== Information shown ==

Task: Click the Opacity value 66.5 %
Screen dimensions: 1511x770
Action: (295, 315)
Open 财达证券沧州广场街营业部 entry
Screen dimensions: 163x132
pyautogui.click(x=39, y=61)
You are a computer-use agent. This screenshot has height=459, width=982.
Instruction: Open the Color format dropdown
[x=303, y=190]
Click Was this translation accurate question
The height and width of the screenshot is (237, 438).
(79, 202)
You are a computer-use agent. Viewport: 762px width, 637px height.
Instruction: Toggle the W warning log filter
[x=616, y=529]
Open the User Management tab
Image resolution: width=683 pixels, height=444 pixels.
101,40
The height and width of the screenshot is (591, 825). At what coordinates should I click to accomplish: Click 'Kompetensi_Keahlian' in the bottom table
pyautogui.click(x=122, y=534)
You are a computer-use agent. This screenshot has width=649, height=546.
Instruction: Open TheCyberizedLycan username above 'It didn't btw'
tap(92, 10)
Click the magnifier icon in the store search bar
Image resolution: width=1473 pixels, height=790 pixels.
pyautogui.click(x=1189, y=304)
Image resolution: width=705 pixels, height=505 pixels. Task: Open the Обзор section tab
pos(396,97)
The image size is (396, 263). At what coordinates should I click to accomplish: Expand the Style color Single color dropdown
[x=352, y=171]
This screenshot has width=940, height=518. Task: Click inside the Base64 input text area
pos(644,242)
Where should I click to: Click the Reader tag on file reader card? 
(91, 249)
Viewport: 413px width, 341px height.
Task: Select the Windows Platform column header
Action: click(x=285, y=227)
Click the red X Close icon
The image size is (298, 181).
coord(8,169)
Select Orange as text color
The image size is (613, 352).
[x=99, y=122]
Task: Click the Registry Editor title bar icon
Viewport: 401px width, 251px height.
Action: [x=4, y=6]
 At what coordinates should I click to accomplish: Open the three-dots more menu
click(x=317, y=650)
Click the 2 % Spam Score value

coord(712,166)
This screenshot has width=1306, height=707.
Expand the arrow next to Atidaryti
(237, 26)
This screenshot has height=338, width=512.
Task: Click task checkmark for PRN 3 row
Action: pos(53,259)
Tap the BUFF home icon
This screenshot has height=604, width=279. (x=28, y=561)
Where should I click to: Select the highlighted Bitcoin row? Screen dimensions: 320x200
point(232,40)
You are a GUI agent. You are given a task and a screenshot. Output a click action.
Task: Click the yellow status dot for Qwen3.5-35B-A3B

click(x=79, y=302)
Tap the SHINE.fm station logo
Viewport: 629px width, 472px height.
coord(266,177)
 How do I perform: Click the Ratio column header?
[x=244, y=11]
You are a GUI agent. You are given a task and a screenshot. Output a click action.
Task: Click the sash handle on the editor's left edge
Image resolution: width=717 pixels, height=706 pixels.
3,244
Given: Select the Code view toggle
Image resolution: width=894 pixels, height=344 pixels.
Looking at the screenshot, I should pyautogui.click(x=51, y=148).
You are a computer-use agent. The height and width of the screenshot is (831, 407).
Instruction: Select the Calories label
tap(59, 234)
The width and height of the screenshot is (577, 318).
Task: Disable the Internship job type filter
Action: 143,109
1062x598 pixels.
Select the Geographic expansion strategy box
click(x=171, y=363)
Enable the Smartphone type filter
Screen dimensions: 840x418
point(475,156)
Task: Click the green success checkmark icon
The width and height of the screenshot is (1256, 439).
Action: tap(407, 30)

===

_Given problem_
Can you repeat every line of these records word for word?

_Result of the exercise_
Task: Click the Opacity value 66.5 %
Screen dimensions: 1511x770
Action: (295, 315)
Open 财达证券沧州广场街营业部 entry
Screen dimensions: 163x132
pyautogui.click(x=39, y=61)
You are a computer-use agent. This screenshot has height=459, width=982.
Instruction: Open the Color format dropdown
[x=303, y=190]
Click Was this translation accurate question
The height and width of the screenshot is (237, 438).
(79, 202)
You are a computer-use agent. Viewport: 762px width, 637px height.
Instruction: Toggle the W warning log filter
[x=616, y=529]
Open the User Management tab
Image resolution: width=683 pixels, height=444 pixels.
101,40
The height and width of the screenshot is (591, 825). At what coordinates should I click to accomplish: Click 'Kompetensi_Keahlian' in the bottom table
pyautogui.click(x=122, y=534)
You are a computer-use agent. This screenshot has width=649, height=546.
Instruction: Open TheCyberizedLycan username above 'It didn't btw'
tap(92, 10)
Click the magnifier icon in the store search bar
Image resolution: width=1473 pixels, height=790 pixels.
pyautogui.click(x=1189, y=304)
Image resolution: width=705 pixels, height=505 pixels. Task: Open the Обзор section tab
pos(396,97)
The image size is (396, 263). At what coordinates should I click to accomplish: Expand the Style color Single color dropdown
[x=352, y=171]
This screenshot has width=940, height=518. Task: Click inside the Base64 input text area
pos(644,242)
Where should I click to: Click the Reader tag on file reader card? 
(91, 249)
Viewport: 413px width, 341px height.
Task: Select the Windows Platform column header
Action: click(x=285, y=227)
Click the red X Close icon
The image size is (298, 181).
coord(8,169)
Select Orange as text color
The image size is (613, 352).
[x=99, y=122]
Task: Click the Registry Editor title bar icon
Viewport: 401px width, 251px height.
Action: [x=4, y=6]
 At what coordinates should I click to accomplish: Open the three-dots more menu
click(x=317, y=650)
Click the 2 % Spam Score value

coord(712,166)
This screenshot has width=1306, height=707.
Expand the arrow next to Atidaryti
(237, 26)
This screenshot has height=338, width=512.
Task: Click task checkmark for PRN 3 row
Action: pos(53,259)
Tap the BUFF home icon
This screenshot has height=604, width=279. (x=28, y=561)
Where should I click to: Select the highlighted Bitcoin row? Screen dimensions: 320x200
point(232,40)
You are a GUI agent. You are given a task and a screenshot. Output a click action.
Task: Click the yellow status dot for Qwen3.5-35B-A3B

click(x=79, y=302)
Tap the SHINE.fm station logo
Viewport: 629px width, 472px height.
coord(266,177)
 How do I perform: Click the Ratio column header?
[x=244, y=11]
You are a GUI agent. You are given a task and a screenshot. Output a click action.
Task: Click the sash handle on the editor's left edge
Image resolution: width=717 pixels, height=706 pixels.
3,244
Given: Select the Code view toggle
Image resolution: width=894 pixels, height=344 pixels.
Looking at the screenshot, I should pyautogui.click(x=51, y=148).
You are a computer-use agent. The height and width of the screenshot is (831, 407).
Instruction: Select the Calories label
tap(59, 234)
The width and height of the screenshot is (577, 318).
Task: Disable the Internship job type filter
Action: 143,109
1062x598 pixels.
Select the Geographic expansion strategy box
click(x=171, y=363)
Enable the Smartphone type filter
Screen dimensions: 840x418
point(475,156)
Task: Click the green success checkmark icon
The width and height of the screenshot is (1256, 439).
Action: tap(407, 30)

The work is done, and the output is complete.